Antonio_Manuel_Abad · February 13, 2012, 7:41am

I can't get the patched kernel that I compiled from source to boot on
the board (a BeagleBoard xm Rev C). Right now, the board just hangs
after displaying: "Uncompressing Linux... done, booting kernel" over
the serial port.

Here are the exact series of steps that I took to compile and install
the kernel (all as root):
1. Downloaded kernel source 3.2. (i.e.
http://www.kernel.org/pub/linux/kernel/v3.x/linux-3.2.tar.gz)
· · · · ·
Task instructions:
(1) In the kernel post, which board does the patched kernel fail to boot on?
(2) Write out the kernel post from "I can't get" up to and including "source 3.2. (i.e.".
(3) Continue the kernel post from where it stops.
The lines after the kernel post come from a different source.

Collected material:
· · · · ·
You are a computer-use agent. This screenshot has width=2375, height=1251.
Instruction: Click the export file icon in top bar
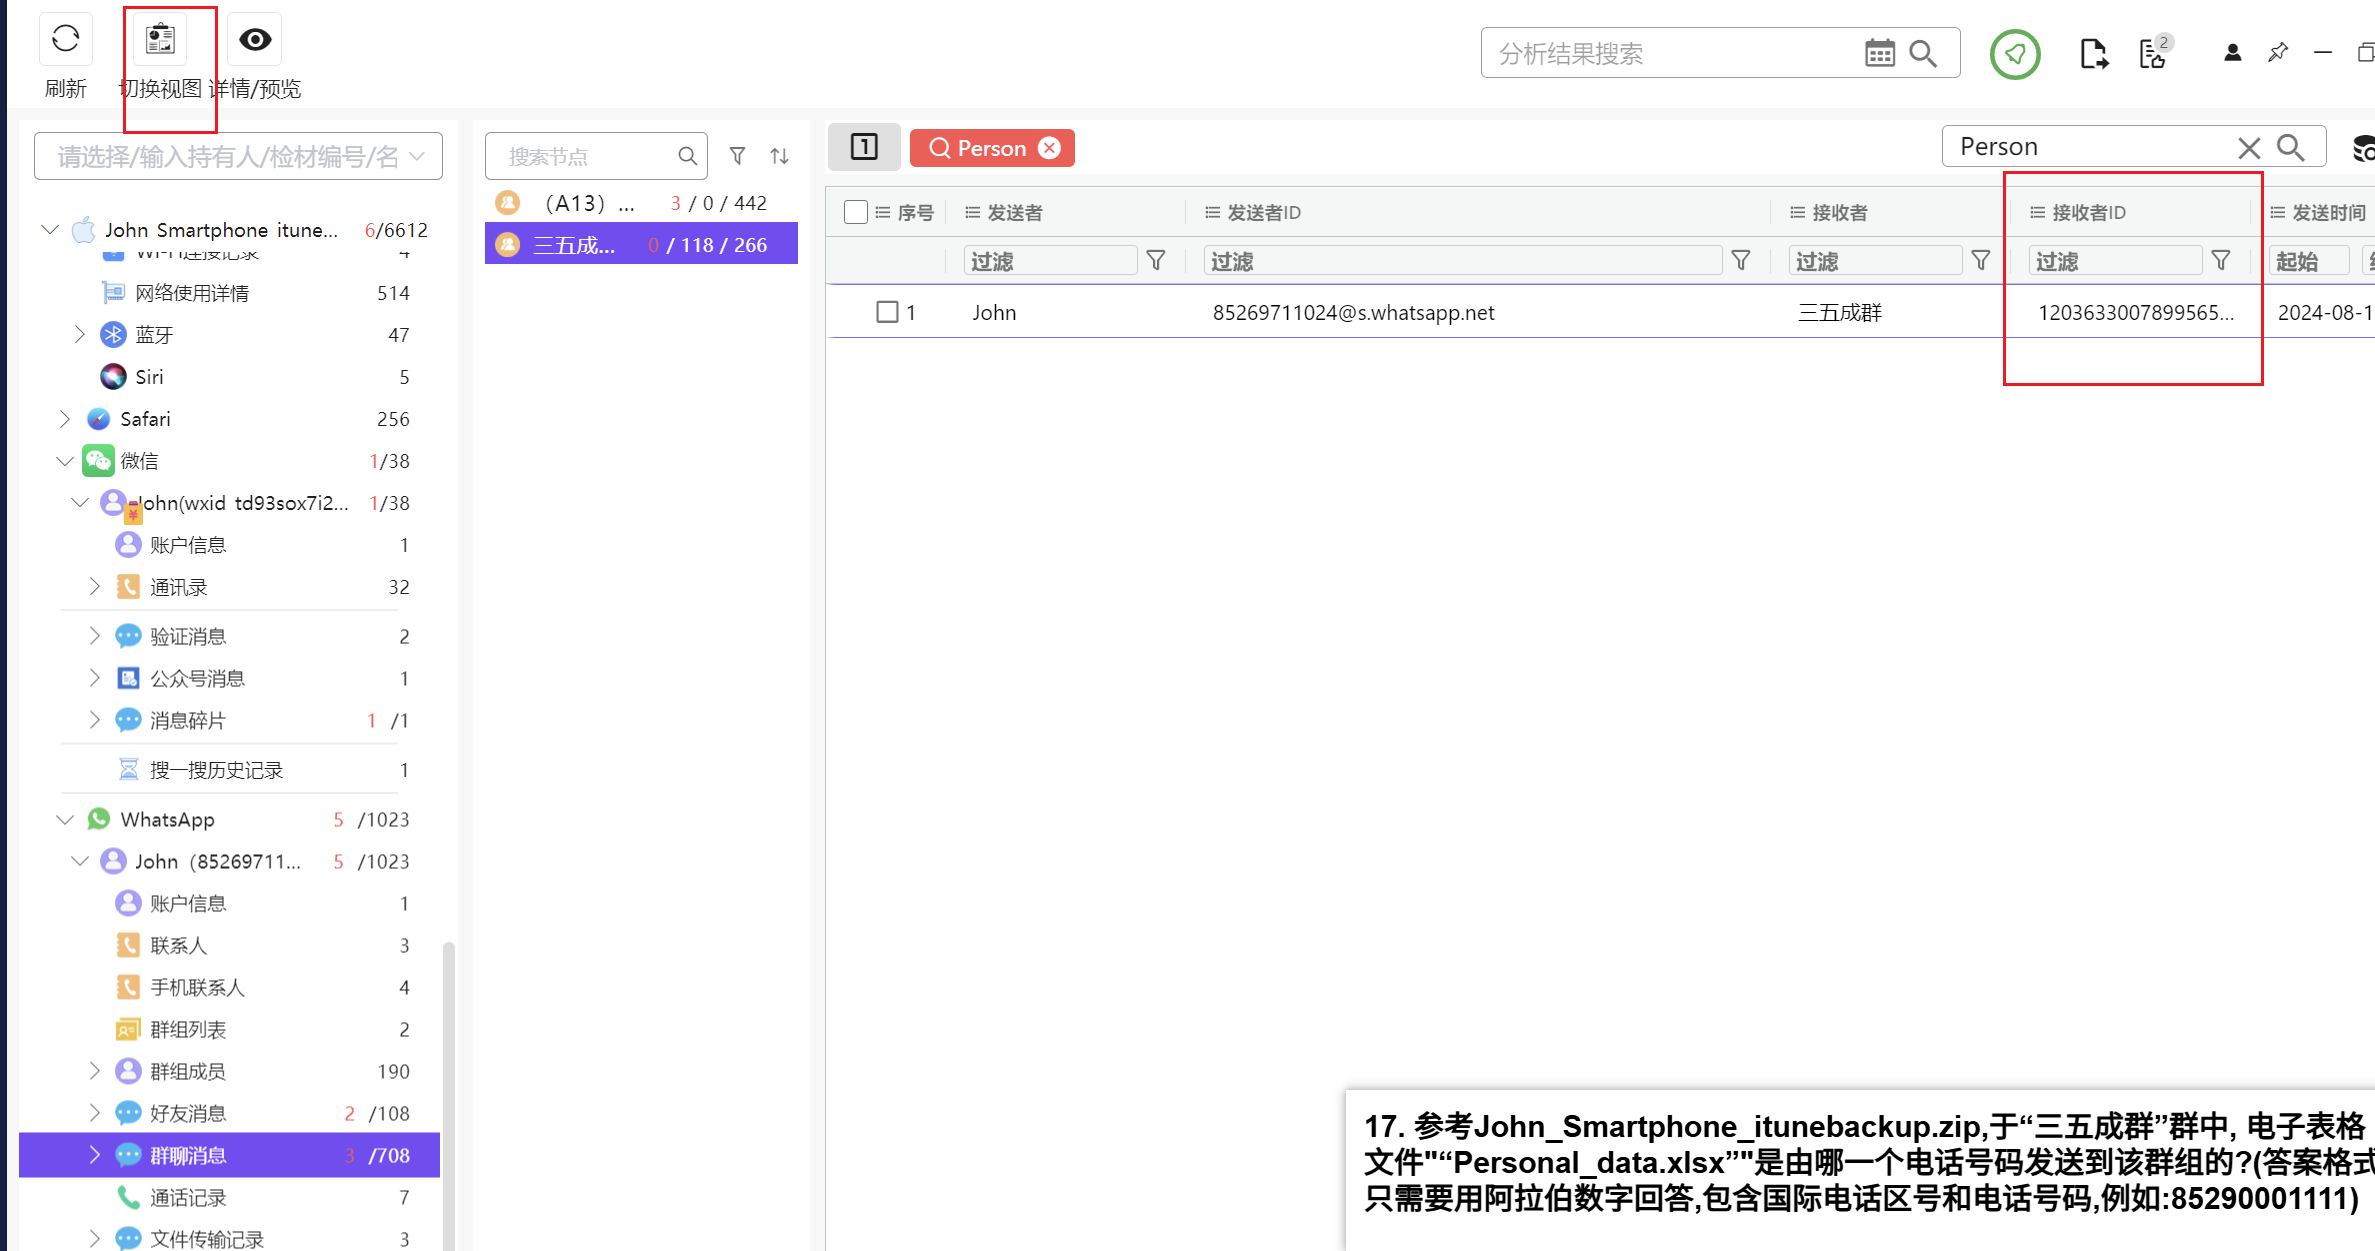coord(2093,54)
· · · · ·
Outputs by task:
(1) A BeagleBoard xm Rev C.

(2)
I can't get the patched kernel that I compiled from source to boot on
the board (a BeagleBoard xm Rev C). Right now, the board just hangs
after displaying: "Uncompressing Linux... done, booting kernel" over
the serial port.

Here are the exact series of steps that I took to compile and install
the kernel (all as root):
1. Downloaded kernel source 3.2. (i.e.

(3)
2. Applied the required patch: patch -p1 < patch-3.2-psp1.diff
3. Applied Richard's patch: patch -p1 < erratum-21-clksel.diff
4. Config using the provided defconfig (renamed xm_config): make
xm_defconfig CROSS_COMPILE=arm-linux-gnueabi- ARCH=arm
5. Compiled kernel image: make uImage CROSS_COMPILE=arm-linux-gnueabi- ARCH=arm
6. Further config to remove the rts5139 module: make menuconfig
CROSS_COMPILE=arm-linux-gnueabi- ARCH=arm
7. Compiled kernel modules: modules CROSS_COMPILE=arm-linux-gnueabi- ARCH=arm
8. Copied kernel image to boot partition: cp arch/arm/boot/uImage /media/boot/.
9. Installed kernel modules: make modules_install
INSTALL_MOD_PATH=/media/rootfs/ CROSS_COMPILE=arm-linux-gnueabi-
ARCH=arm

So, I copied the above steps with and without Richard's patch (but
both times having applied the psp1 patch); the result is the same. No
joy.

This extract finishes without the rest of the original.